モデル仲間であれば、食事に連れていかれた先が居酒屋で、まして会計を要求されることなど絶対にないという。

「一流企業に勤めてるってエラそうに言うけど、クリエイティブな世界にいる私からしたら、ただのつまらない失礼な男たちですよ。だってみんな同じような仕事してるだけでしょ。モデルの仕事を馬鹿にするけど、時給にしたら私の方が全然良いですからね」

一見口下手な女は、一度調子に乗ると止まらなくなることが多い。

「理美みたいな普通の子って、あんな男の人にお世辞言ってご機嫌とって、それでお金まで払わなきゃいけないんですね。むしろそれが女なのに稼いでてカッコいいと思ってるみたい。たぶん自分の生活を自慢したくて開いた会なんでしょうけど、私はそんなの願い下げです」

興奮した真理子は、溜まったものを吐き出している。しかし、これを本人に直接言うことはできないようだ。

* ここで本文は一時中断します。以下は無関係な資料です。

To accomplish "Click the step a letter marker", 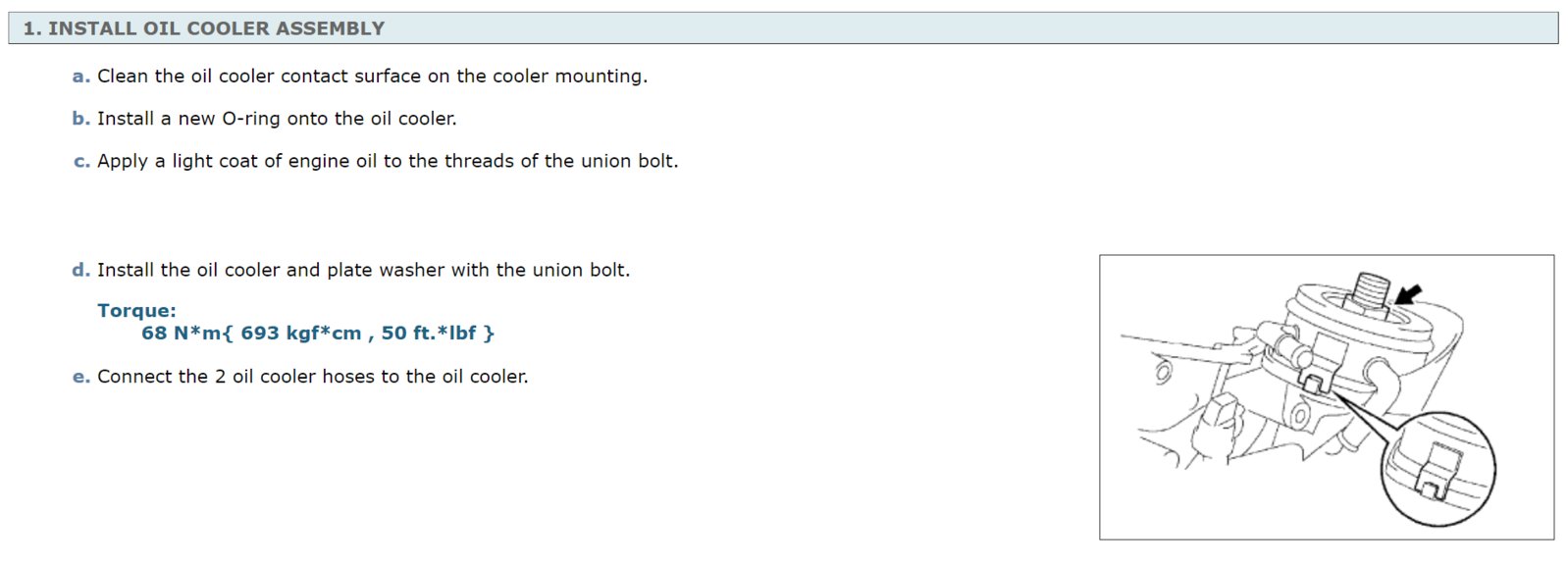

「もちろん私も、もっと楽しいパーティとか誘うんですよ。なのに理美って、行くって言っておいて、当日になると『何だっけそれ? 今日だっけ? 忘れてた行けないや』とか、わざとらしくドタキャンするんです。理美だって飾ればそれなりに可愛いんだから、もっと要領よく女を楽しめばいいのに」

反発し合う二人の女。なぜ友情を続けようとするのか

二人の女は、ここまで反発し合いながら、なぜ一緒にいようとするのだろうか。

ひとつだけ明らかなことは、少なくとも今はまだ、この二人はお互いが好きなのだ。だからこそ、無駄な干渉をしたり苛立ったりするのだろう。腹を立てられるというのはまだ健全なことだ。

ただ、お互いの成長と環境の変化をきちんと受け入れることができない。

頭の良い女と、顔の良い女。二人はすでに、女として違う生き方しかできない。

特性の違う二人の女は年齢を重ねるほど、同じ種類の人生を同じように歩むことは現実として難しい。仕事、恋愛、結婚、出産……特に都会では、女たちが日常的に一緒の時間を過ごすには、これらの質やタイミングが似ていないといけない。それによって、生活レベルも、生活スタイルも、住む場所も変わってくるのだ。

この女たちは、30代になっても同じように時間を過ごせるだろうか? きっと無理だと思う。友情が続いていたとしても、会う頻度や会話は減っていくだろう。思春期にはなかった価値観の違いや格差というものは、残酷に深い友情を切り裂いていく。